Так состоялась знаменитая демонстрация флагов у острова Занте 1 октября 1827 года.
* * *
Британская Средиземноморская эскадра вот уже несколько месяцев, как покинула благодатную Мальту и начала свое крейсерство в восточной части моря. Корабли под сине-красным «Юнионом Джеком» устало качались в бесконечных проливах Архипелага.
Во главе эскадры – вице-адмирал Эдуард Кодрингтон, один из лучших флотоводцев Соединенного Королевства. За плечами 57-летнего вице-адмирала была большая полная событий жизнь и служба. На флоте с двенадцати лет. Впервые он отличился, будучи еще лейтенантом на линкоре «Квин-Чарлотт», в далеком 1794 году у французских берегов. Затем командовал брандером и корветом, фрегатом и, наконец, линейным кораблем «Орион». Именно на «Орионе» Кодрингтон принял участие в знаменитом Трафальгарском сражении, пленил три французских линкора, за что был награжден золотой медалью. Потом в 1810 году Кодрингтон участвовал в защите Кадиса от французов, успешно командовал эскадрой у испанских берегов и даже отличился в сухопутном сражении при Вилла-Сукка, командуя сводным отрядом моряков. Уже контр-адмиралом в эскадре сэра Кокрэйна воевал в Северной Америке при Балтиморе и Новом Орлеане, крейсировал в Мексиканском заливе. С 1821 года он вице-адмирал, а в 1826 году получает назначение командующим Средиземноморской эскадрой. Счастлив был вице-адмирал и в браке, имея от своей жены Иоанны Халл двоих сыновей и трех дочерей. Многим позднее российский биограф Кодрингтона напишет о нем следующее: «Как воин, он оставил по себе блестящий пример для службы, которую любил безгранично и в которой считал священною обязанностью выставлять заслуги своих подчиненных. Открытый и благородный характер его никогда не выражал скрытности, и хотя откровенность его часто была неблагоприятна для его личных выгод, но, несмотря на то, прямой и твердый характер его всегда будет глубоко уважаем всеми». Ныне, став флагманом, Кодрингтон был призван решать дела не столько военные, сколько политические. Три десятка лет назад у берегов Италии подобную задачу решал его знаменитый учитель, теперь же его ученику предстояло повторить нельсоновский успех у скал Мореи.

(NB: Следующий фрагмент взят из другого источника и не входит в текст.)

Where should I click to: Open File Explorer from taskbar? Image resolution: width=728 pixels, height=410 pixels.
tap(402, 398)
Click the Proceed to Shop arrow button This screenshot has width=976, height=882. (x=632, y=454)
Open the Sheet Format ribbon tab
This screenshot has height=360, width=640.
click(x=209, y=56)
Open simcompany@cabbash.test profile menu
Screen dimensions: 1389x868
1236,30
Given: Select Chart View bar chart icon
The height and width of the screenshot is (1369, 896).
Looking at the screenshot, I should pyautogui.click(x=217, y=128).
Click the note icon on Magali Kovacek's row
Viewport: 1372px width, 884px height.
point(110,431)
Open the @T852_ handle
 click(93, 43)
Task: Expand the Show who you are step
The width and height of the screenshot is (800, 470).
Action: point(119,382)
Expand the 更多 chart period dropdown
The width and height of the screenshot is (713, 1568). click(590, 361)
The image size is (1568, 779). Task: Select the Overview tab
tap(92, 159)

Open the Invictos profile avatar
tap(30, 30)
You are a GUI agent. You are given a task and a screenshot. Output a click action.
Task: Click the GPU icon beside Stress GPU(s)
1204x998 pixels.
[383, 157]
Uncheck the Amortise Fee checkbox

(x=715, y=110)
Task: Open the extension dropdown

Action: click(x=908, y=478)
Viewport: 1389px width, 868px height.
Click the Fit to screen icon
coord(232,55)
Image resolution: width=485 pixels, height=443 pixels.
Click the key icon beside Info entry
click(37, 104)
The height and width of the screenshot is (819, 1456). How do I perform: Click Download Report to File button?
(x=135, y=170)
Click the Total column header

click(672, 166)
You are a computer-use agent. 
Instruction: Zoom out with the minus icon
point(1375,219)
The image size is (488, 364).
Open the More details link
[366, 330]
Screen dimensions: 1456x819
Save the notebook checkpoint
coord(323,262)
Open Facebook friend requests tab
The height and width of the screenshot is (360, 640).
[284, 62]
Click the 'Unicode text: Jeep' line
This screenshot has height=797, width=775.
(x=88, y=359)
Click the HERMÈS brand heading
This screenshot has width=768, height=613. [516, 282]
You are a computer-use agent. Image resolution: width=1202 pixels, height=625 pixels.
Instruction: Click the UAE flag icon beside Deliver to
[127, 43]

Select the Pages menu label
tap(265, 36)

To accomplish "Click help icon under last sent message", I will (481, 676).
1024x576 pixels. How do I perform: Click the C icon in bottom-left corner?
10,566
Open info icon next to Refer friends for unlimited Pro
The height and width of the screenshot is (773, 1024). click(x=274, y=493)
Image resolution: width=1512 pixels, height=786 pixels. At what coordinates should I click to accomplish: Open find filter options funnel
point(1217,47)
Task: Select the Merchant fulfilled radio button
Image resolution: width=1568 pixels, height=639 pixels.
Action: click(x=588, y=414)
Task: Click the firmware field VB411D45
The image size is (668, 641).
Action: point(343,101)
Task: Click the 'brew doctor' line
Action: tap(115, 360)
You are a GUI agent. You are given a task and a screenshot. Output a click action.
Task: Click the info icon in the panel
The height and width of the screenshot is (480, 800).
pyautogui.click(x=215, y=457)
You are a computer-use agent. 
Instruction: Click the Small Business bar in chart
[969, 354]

Назначая Кодрингтона командующим эскадрой в столь щекотливый для Лондона момент, кабинет учитывал, казалось, все: боевой опыт и личный авторитет, количество наплаванных миль и мнение общественности. Упустили из вида лишь одно. Ошибка эта впоследствии будет стоить многим, в том числе и самому вице-адмиралу, карьеры. К досаде Уайт-холла, сэр Кодрингтон окажется не только боевым моряком, но и честным человеком…
Итак, британские корабли уже затаились в ожидании последнего решительного приказа. Уайт-холл, после долгих раздумий, все же бросил свою эскадру на чашу весов! Кабинет лорда Каннинга теперь балансировал на острие ножа. С одной стороны, нельзя было отставать от союзных России и Франции, с другой – жаль было отпугивать от себя давних друзей – турок.
С Кодрингтоном же сложности начались с самого начала. Еще будучи на рейде Ла-Валетты, знакомясь с присланными инструкциями, адмирал поднял шум:
– У этих умников наверняка белая горячка! Чем больше читаю, тем меньше соображаю!
– Такое иногда бывает, когда всю жизнь не отрываешь зада от кресла! – поддержал командующего командир флагманской «Азии» желчный Джон Курцион.
– Вы послушайте, джентльмены, я цитирую! – обратился к своим капитанам Кодрингтон. – «Вы не должны брать ничьей стороны. Ставьте свои корабли меж ними и сдерживайте их в спокойствии рупором. В нем я подразумеваю и силу». Мне что, рупором их по головам лупить?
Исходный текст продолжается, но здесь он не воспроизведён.